Yeah, I’m going to go this route next time. The buttermilk marinade definitely made the chicken nice and moist; just not a lot of flavor. Although looking at other recipes after last night’s unremarkable flavors, I did see others that did NOT have the vegetable oil and DID have a lot more spices/herbs added. But dry rub after brining is probably the way I’ll get it to my tastebuds’ happy place.
@LindaWhit, I think the idea of following the buttermilk brine with the dry rub shows promise.
Here’s why: I buttermilk-brined a turkey breast for Thanksgiving, in the style of Samin Nosrat, and my tastebuds did not love the result. Interestingly, I have been really happy with the result when I’ve used a buttermilk brine and herbs mixture on pork chops.
I’m guessing that the—oh so obvious!—differences between pork chops and poultry is why I have been pleased with buttermilk brining for the chops but not for the turkey breast. Meh for the turkey.
I made Chinese-American takeout-style pepper steak over brown rice:
Full run-down in COTM: CHINESE - Cuisine of the Quarter, Winter 2021 (Jan-Mar) - #26 by ChristinaM
Happy new year everyone. I don’t pray but have been really hoping this year is better. I’ve been cooking but nothing pretty or wildly exciting. Dinner last night was surprisingly tasty. A mash up of several recipes for a ginger chicken with cilantro and green onions over brown rice, green beans and cucumber salad as sides…
Happy New Year and I join you in those . Nice look’in dinner taboot.
BF made one of our favorite dishes we had multiple times in Portugal, 5 years ago now - Açorda Alentejana (bread soup), with water broth, some very stale baguette, an egg, cilantro, and evoo. Very simple, a dish that is greater than the sum of its parts
Also, a Basque-style sausage from our butcher, the BF’s sherried mushrooms, and a green salad.
Grilled one of those Berkshire chops for the two of us to share,
Steamed Yukons, smashed with butter, Salvadorian crema, chives
but the WOW was sprouts braised with guanciale…
All sounds delicious!
It was a pepper steak kind of night!
BF made the one that I have posted here a couple times. I could eat this once a week. Only difference tonight: he used arrowroot instead of corn starch at the suggestion of a friend of ours in training to be a sous chef. It really made the sauce thicker and shinier, very much like you would get in Chinese-American takeout.

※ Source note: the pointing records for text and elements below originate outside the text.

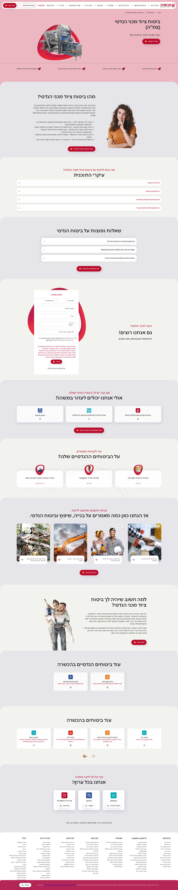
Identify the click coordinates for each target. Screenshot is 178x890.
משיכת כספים (142, 866)
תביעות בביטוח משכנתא (90, 860)
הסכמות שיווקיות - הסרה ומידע (18, 863)
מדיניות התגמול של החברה (18, 871)
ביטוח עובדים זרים (165, 864)
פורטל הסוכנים (69, 862)
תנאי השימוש (60, 338)
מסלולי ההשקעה (141, 844)
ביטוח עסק (167, 853)
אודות (24, 844)
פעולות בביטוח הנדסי (116, 862)
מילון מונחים (46, 858)
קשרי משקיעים (21, 842)
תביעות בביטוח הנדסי (91, 862)
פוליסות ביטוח (46, 844)
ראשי (159, 12)
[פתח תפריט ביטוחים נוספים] (132, 5)
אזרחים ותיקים (46, 875)
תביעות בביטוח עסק (92, 853)
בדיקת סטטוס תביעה (91, 842)
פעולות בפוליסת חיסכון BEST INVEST (113, 850)
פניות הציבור (70, 855)
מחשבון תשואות (141, 847)
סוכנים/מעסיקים (29, 5)
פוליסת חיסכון (142, 842)
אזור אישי (11, 5)
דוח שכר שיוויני (21, 877)
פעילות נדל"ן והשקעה (140, 858)
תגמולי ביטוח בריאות (44, 860)
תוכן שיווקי (49, 340)
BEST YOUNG (142, 853)
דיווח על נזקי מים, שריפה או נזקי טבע (90, 872)
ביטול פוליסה (46, 847)
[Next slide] (85, 756)
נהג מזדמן (167, 844)
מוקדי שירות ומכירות (68, 860)
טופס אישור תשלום (92, 869)
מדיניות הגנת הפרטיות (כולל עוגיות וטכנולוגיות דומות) (17, 857)
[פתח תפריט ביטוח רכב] (149, 5)
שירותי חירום (70, 858)
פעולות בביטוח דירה (116, 847)
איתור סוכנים (70, 844)
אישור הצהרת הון (141, 871)
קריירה (24, 849)
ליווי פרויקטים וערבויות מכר (138, 860)
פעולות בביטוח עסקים (115, 853)
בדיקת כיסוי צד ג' (117, 864)
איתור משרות (22, 851)
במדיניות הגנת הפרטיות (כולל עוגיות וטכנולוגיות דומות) (60, 885)
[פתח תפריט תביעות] (95, 5)
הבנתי (27, 885)
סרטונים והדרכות (45, 877)
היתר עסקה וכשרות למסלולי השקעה (41, 868)
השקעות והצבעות (141, 862)
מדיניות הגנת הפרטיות (48, 338)
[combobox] (55, 332)
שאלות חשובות (45, 853)
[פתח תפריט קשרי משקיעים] (67, 5)
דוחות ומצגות (22, 847)
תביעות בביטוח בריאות (91, 855)
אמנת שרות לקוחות (20, 866)
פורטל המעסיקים (69, 864)
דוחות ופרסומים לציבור (43, 862)
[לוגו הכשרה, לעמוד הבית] (167, 5)
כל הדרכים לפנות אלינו (67, 842)
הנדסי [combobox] (71, 325)
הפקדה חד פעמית (141, 869)
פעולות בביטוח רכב (116, 844)
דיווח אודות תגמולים (20, 869)
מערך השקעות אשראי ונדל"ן (138, 855)
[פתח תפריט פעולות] (106, 5)
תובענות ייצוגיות (21, 873)
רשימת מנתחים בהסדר (67, 866)
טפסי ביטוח (46, 842)
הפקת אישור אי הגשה (91, 864)
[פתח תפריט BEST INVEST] (116, 5)
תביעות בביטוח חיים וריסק (90, 858)
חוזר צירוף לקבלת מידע (43, 849)
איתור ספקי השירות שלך (67, 847)
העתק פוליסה (118, 866)
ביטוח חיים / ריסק (165, 858)
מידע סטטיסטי (21, 875)
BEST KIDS (143, 851)
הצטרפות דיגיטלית (140, 849)
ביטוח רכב (167, 842)
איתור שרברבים (69, 853)
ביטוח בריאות (167, 855)
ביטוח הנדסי (151, 12)
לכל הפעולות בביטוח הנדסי (91, 430)
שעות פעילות (46, 855)
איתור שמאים (70, 851)
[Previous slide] (93, 756)
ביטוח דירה (167, 851)
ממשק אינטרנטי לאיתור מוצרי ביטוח (41, 872)
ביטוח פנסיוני (167, 866)
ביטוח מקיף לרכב (165, 847)
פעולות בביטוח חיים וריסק (114, 860)
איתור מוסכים (70, 849)
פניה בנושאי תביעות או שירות (56, 368)
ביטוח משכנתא (166, 860)
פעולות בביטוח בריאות (115, 855)
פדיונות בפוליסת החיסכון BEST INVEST (89, 850)
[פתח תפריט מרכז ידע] (83, 5)
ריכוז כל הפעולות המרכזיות (114, 842)
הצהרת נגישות (21, 860)
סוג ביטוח (71, 323)
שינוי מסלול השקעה (140, 864)
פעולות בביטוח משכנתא (115, 858)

The Sprout is the baker in the family but was busy yesterday. I planned on making soup and having her make bread for dinner but she didn’t have time. In a fit of delusion, I decided that I can bake bread. I followed the recipe @mariacarmen posted upthread (post 80). I am amazed! I MADE BREAD! And it was good. I can see this becoming a regular thing.
Served with Butternut Squash Soup with Yogurt and Sumac.
Ha, but you can and you did bake bread! Your talent was just waiting to be discovered.
That. is a great loaf ! Nice going.
Wow, that looks great! I see an olive oil bread with some intersting spices in your future!
Oooh, or Focaccia! I like this one from Serious Eats. I skipped the toppings and used just rosemary and salt.
I have never had a feel for baked goods. I don’t like to measure - though I do now weigh my ingredients which as made a big difference. Since I’ve been home, I have been able to to make a pizza crust which led me to believe I could tackle bread. I may have to continue to venture outside my comfort zone.
Besides measuring, I always seem to have a problem with knowing when cake and it’s derivatives are done.
Ride your successes, and continue to experiment. I really like the foccacia idea too!
I understand not having a feel for when baked goods are done. Besides visual clues, I have started to use my instant read thermometer. Bread is 200-205 degrees. Cake is 195 to 200. Cheesecake 145 degrees. It’s comforting to have some science on my side.
^ Me too. Thermapen to the rescue here.
Thanks for the thermometer tips. But too be honest, I’m not all that good with a thermometer when cooking meat except for a turkey. I’m more of a poke and slit kinda person.